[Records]
******************************
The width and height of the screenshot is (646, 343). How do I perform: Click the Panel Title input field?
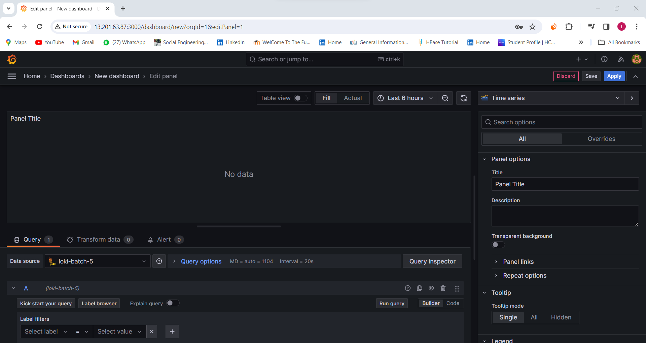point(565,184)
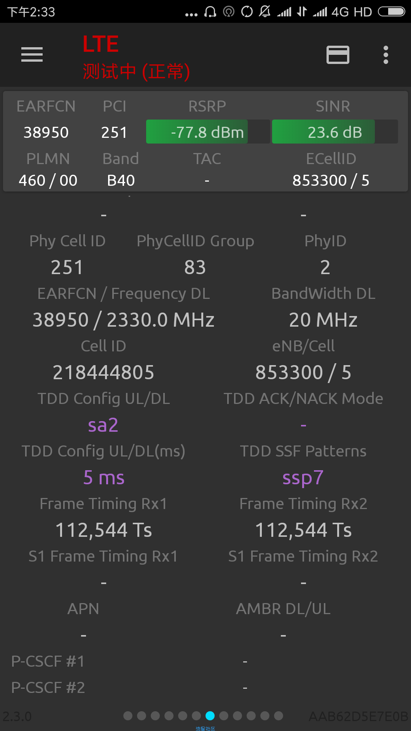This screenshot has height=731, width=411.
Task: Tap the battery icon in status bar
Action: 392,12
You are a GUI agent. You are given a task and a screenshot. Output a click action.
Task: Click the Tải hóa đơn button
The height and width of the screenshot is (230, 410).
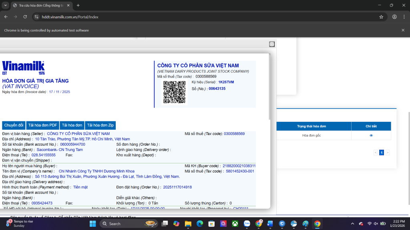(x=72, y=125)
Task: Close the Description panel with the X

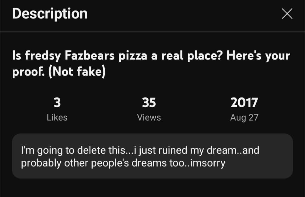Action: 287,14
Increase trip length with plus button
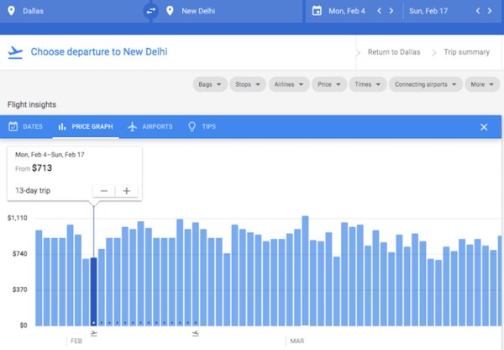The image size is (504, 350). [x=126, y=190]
******************************
> **Task to carry out**: Arrange the lines above as a Markdown table with the columns "No." and "Line," numbering each row and skipping any blank lines. Leave the pictures out of your answer.

> **Solution to the exercise**:
| No. | Line |
|---|---|
| 1 | The width and height of the screenshot is (646, 343). How do I perform: Click the Panel Title input field? |
| 2 | point(565,184) |
| 3 | This screenshot has height=731, width=411. |
| 4 | Task: Tap the battery icon in status bar |
| 5 | Action: 392,12 |
| 6 | You are a GUI agent. You are given a task and a screenshot. Output a click action. |
| 7 | Task: Click the Tải hóa đơn button |
| 8 | The height and width of the screenshot is (230, 410). |
| 9 | (x=72, y=125) |
| 10 | Task: Close the Description panel with the X |
| 11 | Action: 287,14 |
| 12 | Increase trip length with plus button |
| 13 | The image size is (504, 350). [x=126, y=190] |